Understanding the Internet of Things
Internet of Things (IoT) devices are revolutionizing the world! According to a Gartner report, consumers will utilize over 13,000,000 IoT-based appliances by 2020.
But what are these IoT devices in the first place? Well, they are gadgets connected to the Internet; that's for sure. And they include various sensors (accelerometers, gyroscopes, temperature sensors, etc.) which can read the data that they're supposed to monitor, and then send the read information over the network without requiring our input and/or attention. So, IoT devices can communicate with computers and with other IoT devices over the web on their own.
This provides fantastic opportunities for people who are interested in sharing their data, while posing serious threats for individuals who don't want their IoT-based healthcare devices to be manipulated by hackers.
Let's focus on the positive aspects of this technology, shall we? A smart fridge which uses advanced technologies can determine if you ran out of milk, and then order the needed number of bottles online, without requiring your intervention. An IoT-based temperature sensor can work in conjunction with an intelligent app that's installed on your phone, thus helping keep all the rooms in your home at the ideal temperature.
IoT devices can also be controlled over the Internet; this means that you can utilize a smartphone to lock/unlock doors, turn on/off the lights in the entire home, and so on. Most of these devices utilize Bluetooth, Wi-Fi, Near-Field Communication (NFC) and Radio-frequency identification (RFID) technologies to communicate with their hosts, or with other IoT devices.
Companies utilize Internet of Things devices to improve public transportation services, for example. Hundreds of IoT cameras are spread throughout the city, tracking the number of vehicles and their speeds, and then a central system takes intelligent decisions that optimize traffic flow by adjusting the traffic lights' cycle lengths.
Car makers incorporate smart sensors in their vehicles, utilizing advanced applications to predict what parts may fail in the near future.

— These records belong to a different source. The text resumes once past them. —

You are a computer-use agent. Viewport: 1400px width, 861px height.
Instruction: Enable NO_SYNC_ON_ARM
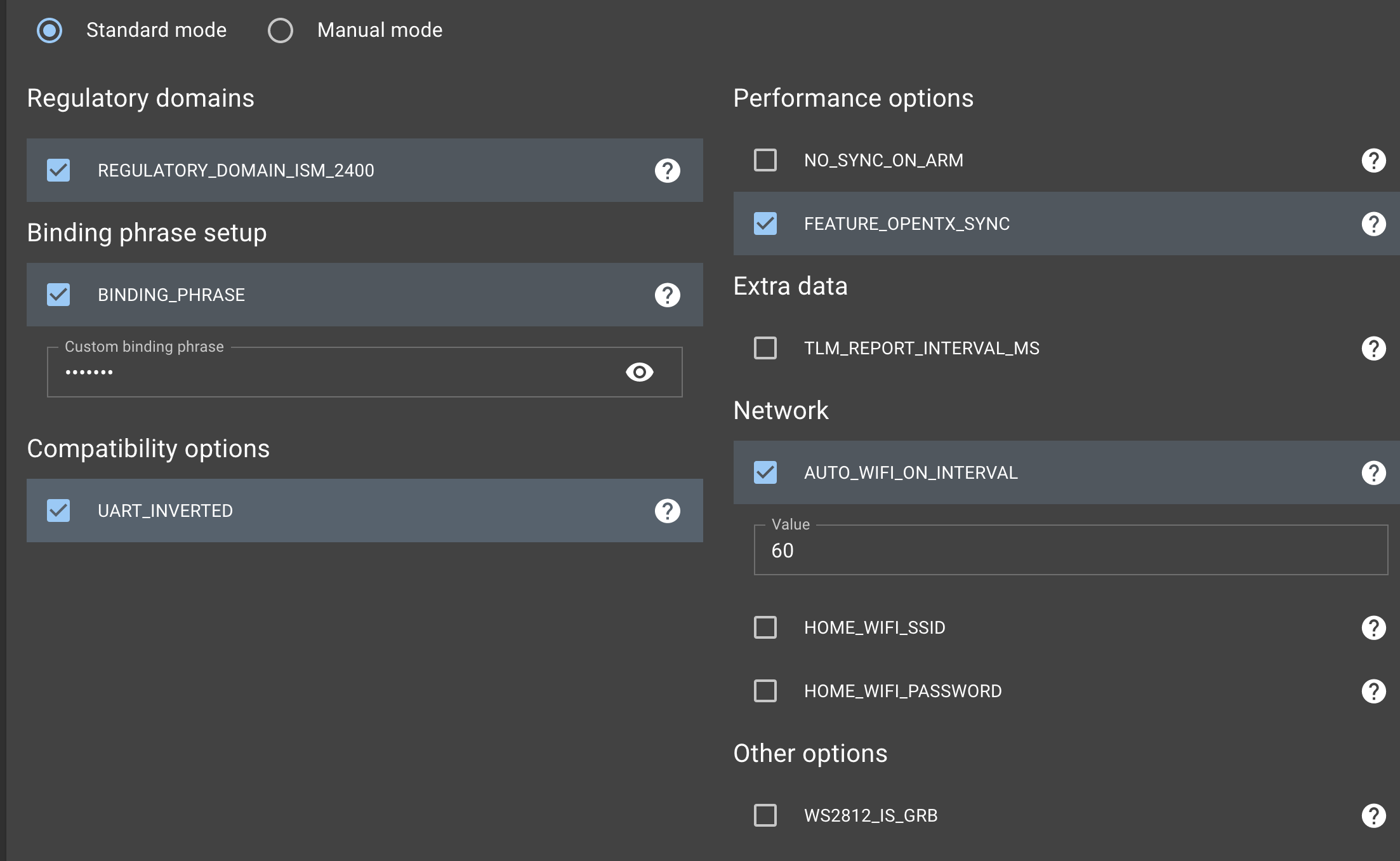tap(765, 159)
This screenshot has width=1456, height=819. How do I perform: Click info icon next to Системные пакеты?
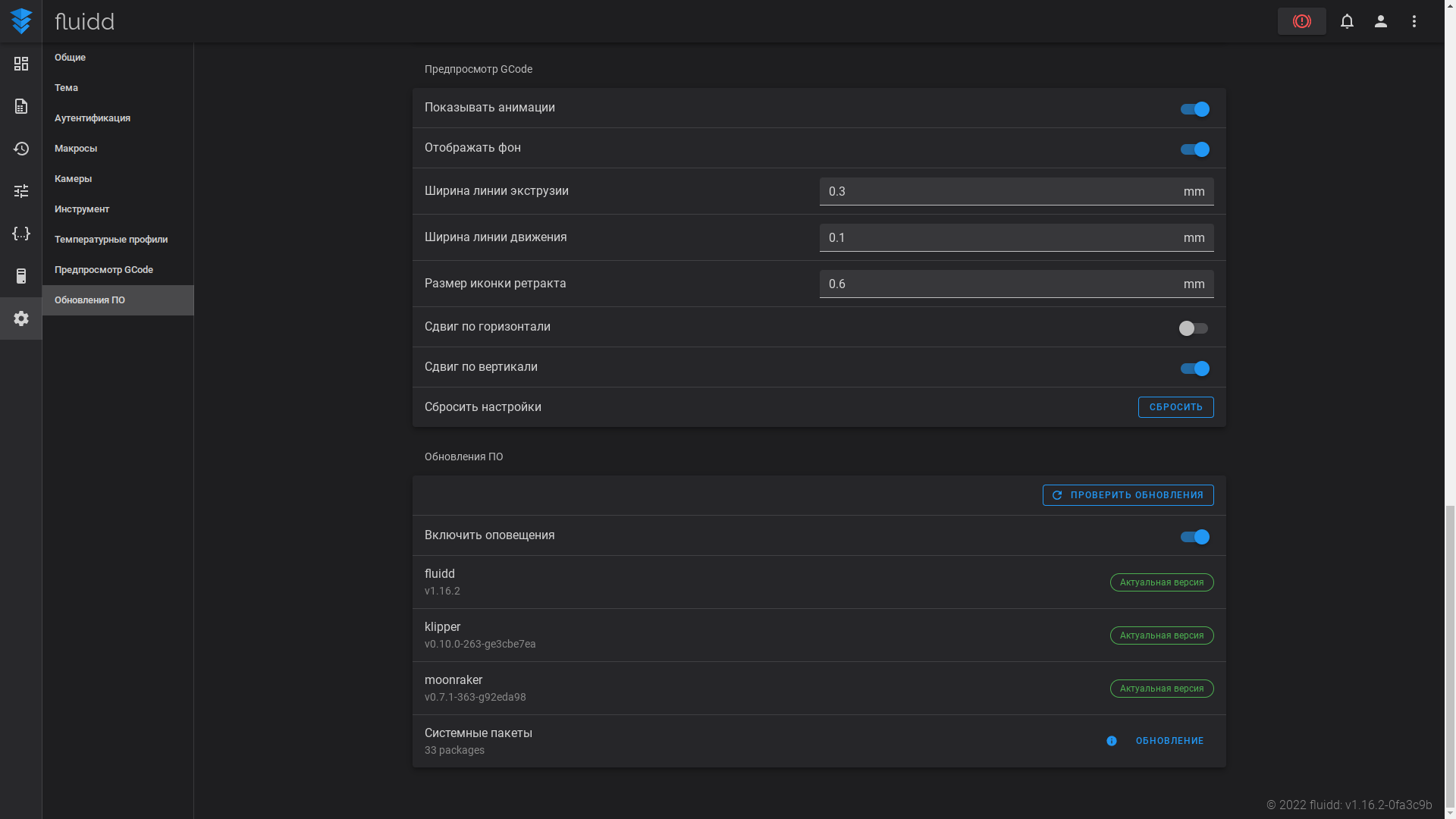tap(1111, 741)
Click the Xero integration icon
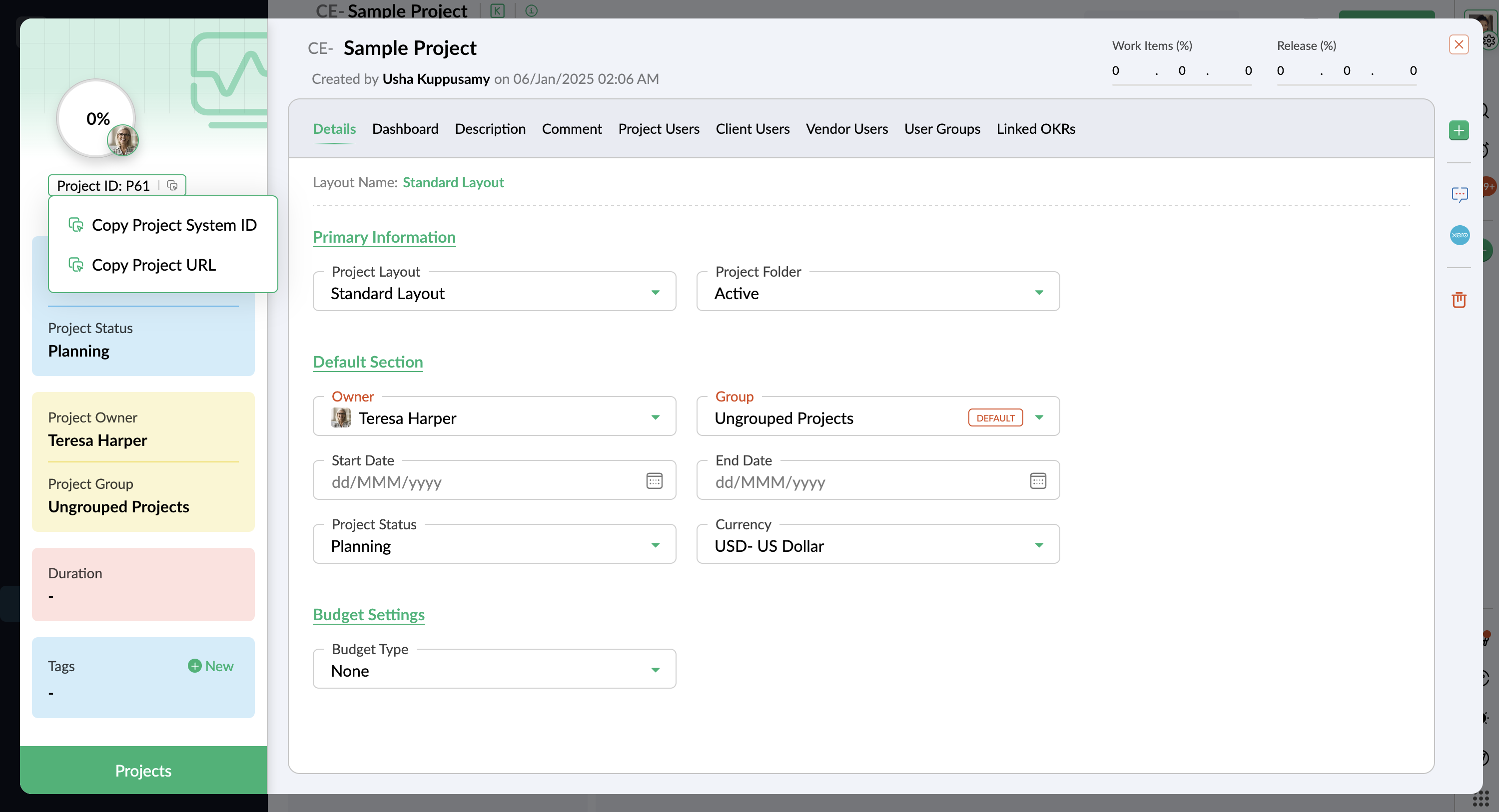 (x=1459, y=235)
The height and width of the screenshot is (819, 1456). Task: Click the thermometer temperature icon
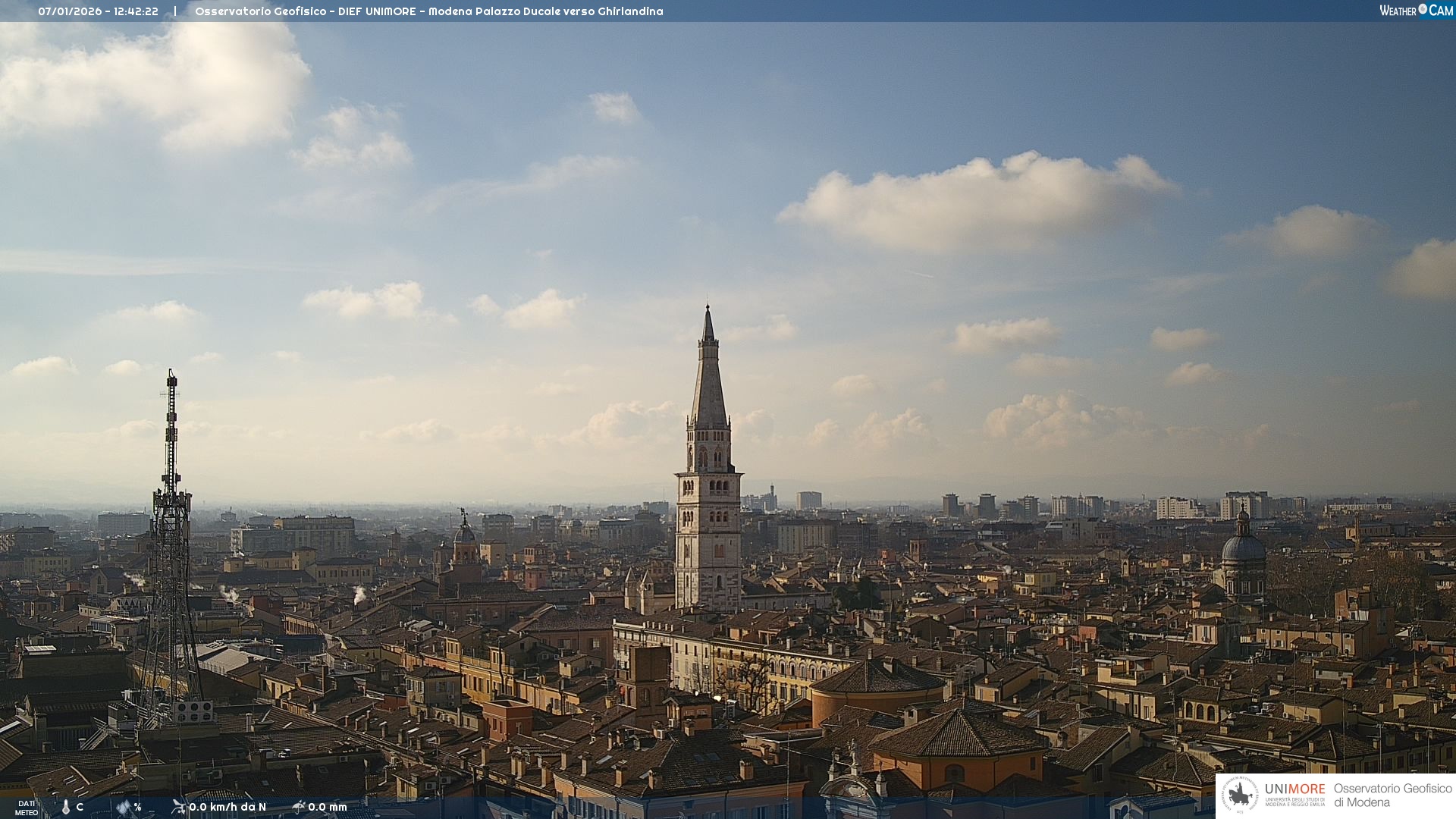click(66, 808)
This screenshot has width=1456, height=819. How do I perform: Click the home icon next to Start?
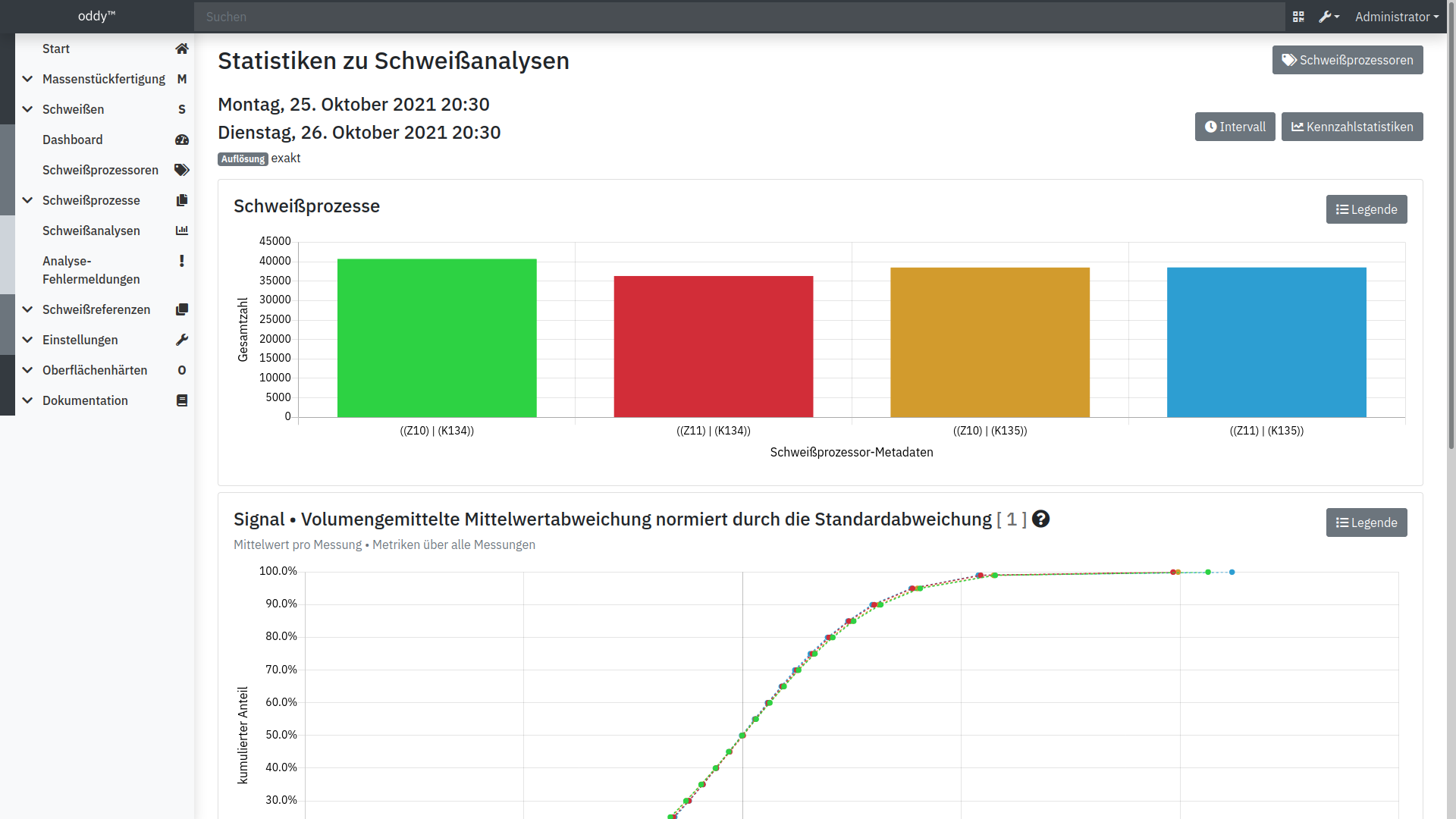182,49
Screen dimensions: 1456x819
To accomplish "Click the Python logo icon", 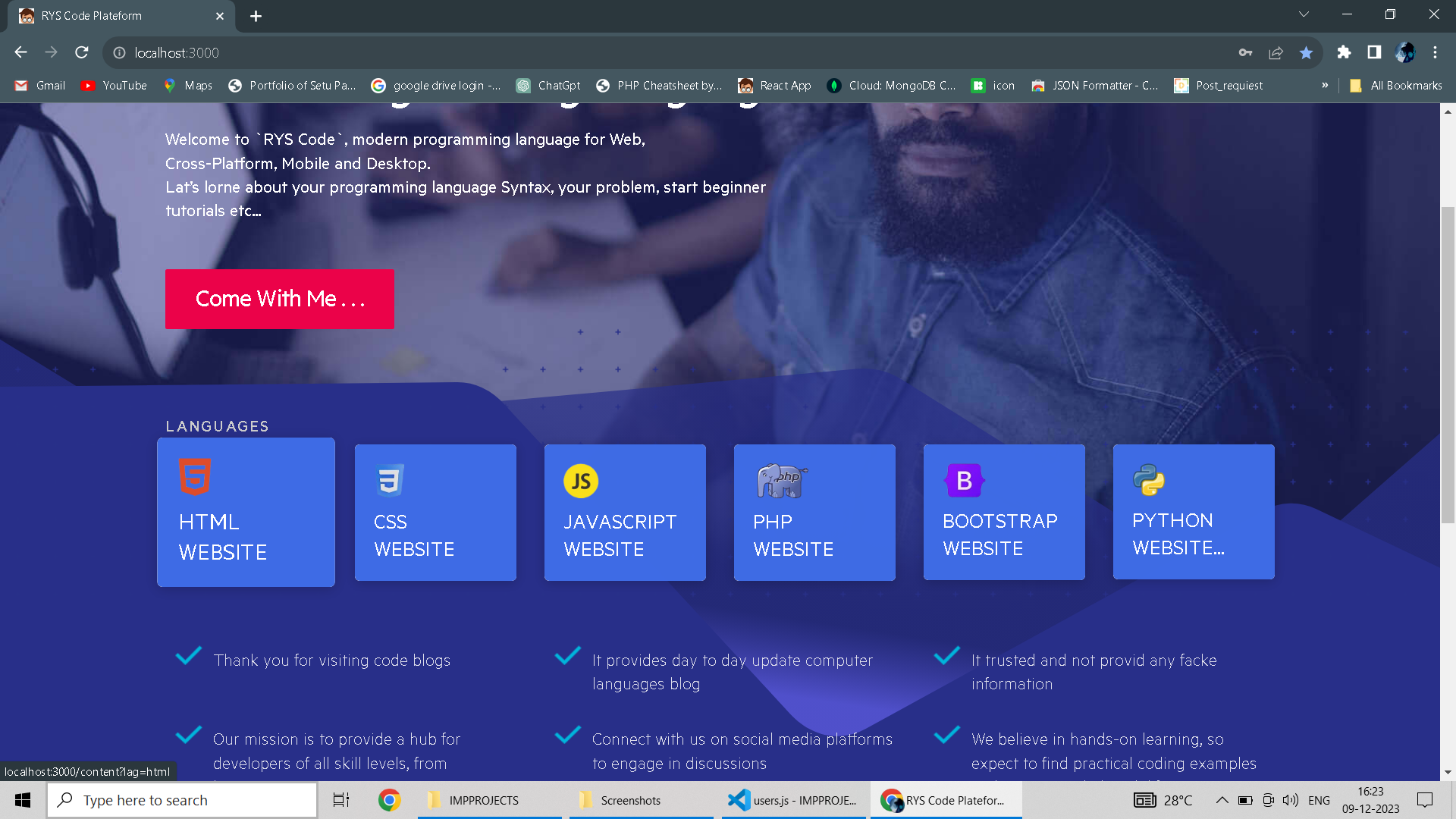I will (1149, 480).
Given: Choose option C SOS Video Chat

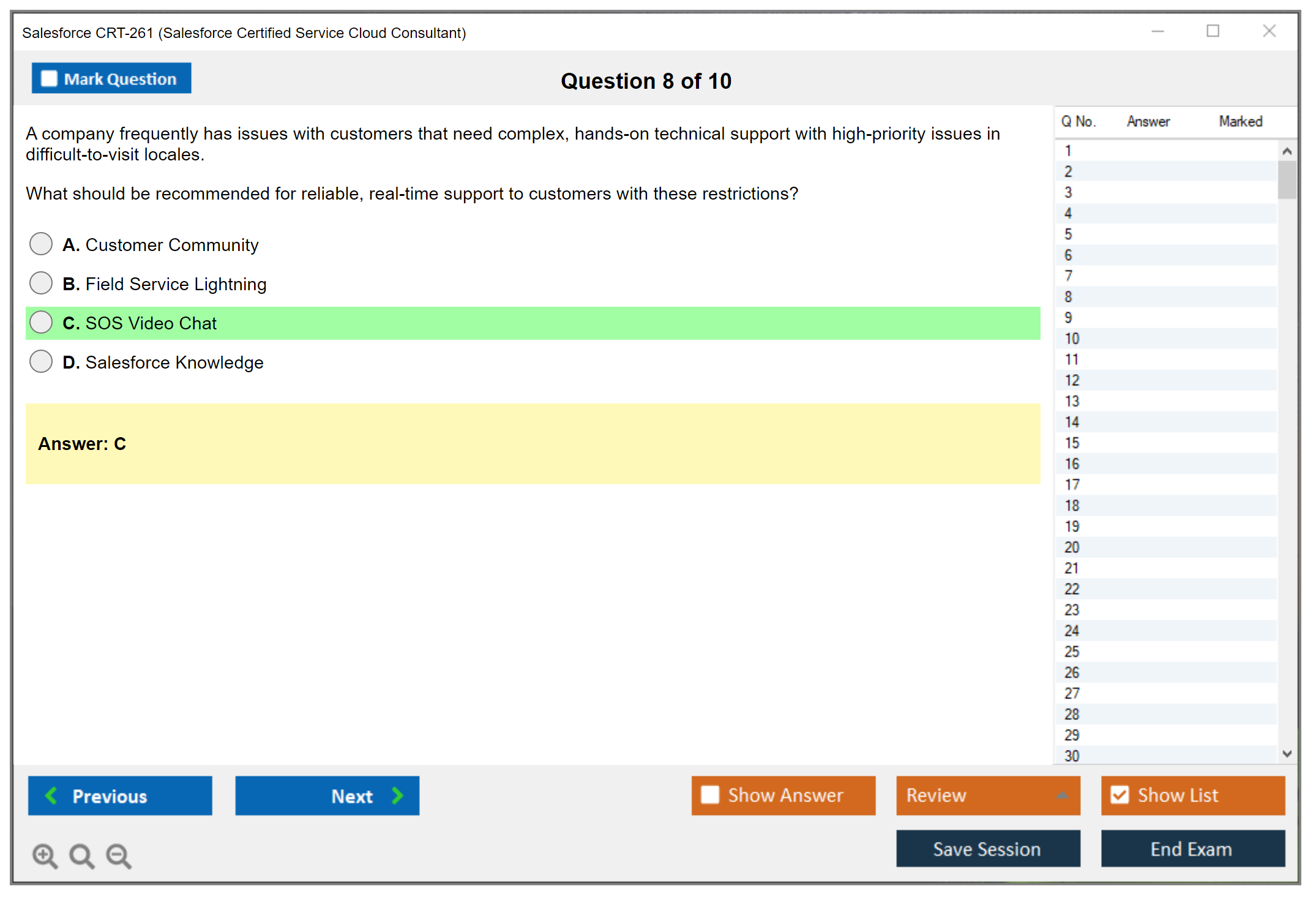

And many of us utilize wearable gadgets that help us exercise better, monitor our health, sleep better, etc.
As you can see, IoT devices provide several advantages. They can help us make use of the available resources efficiently, and they minimize human intervention, helping us save us a lot of time.
However, Internet of Things gadgets have several disadvantages as well. The key issue is security, in my opinion; way too many companies choose to build IoT devices without doing everything in their power to secure the clients' data. In fact, most IoT developers choose to save the data in raw format because it is much easier to do so. However, this makes our data accessible to any person that can get access to our devices.
Not only that, but very few IoT manufacturers choose to audit their software regularly, and then fix the discovered security holes. So, employees may bring their Internet of Things devices to work, and then connect them to the local network, making it vulnerable to hacker attacks.
The lack of software updates is another serious issue, and it's one that won't be fixed anytime soon because the prices of most IoT devices are quite affordable, and manufacturers aren't interested in "wasting" their time, and thus diminish their profits by upgrading their older devices' software.
Lots of surveillance devices have been hacked, being used to spy on their owners and/or to launch devastating Distributed-Denial-of-Service (DDoS) attacks. And if a cyber criminal manages to get access to your smartphone, he will be able to take control over all the connected IoT devices as well. According to a recent Shared Assessments study, 92% of IoT users want more control over the data that is collected by their devices' manufacturers, and 90% of them want to be notified as soon as a security patch is available.
So, is there hope for a secure IoT future? Frankly, I couldn't say that I am very optimistic about that. Fortunately, a few companies have already created tight security procedures and standards such as User-Managed Access, which can help people have much a greater control over their personal data.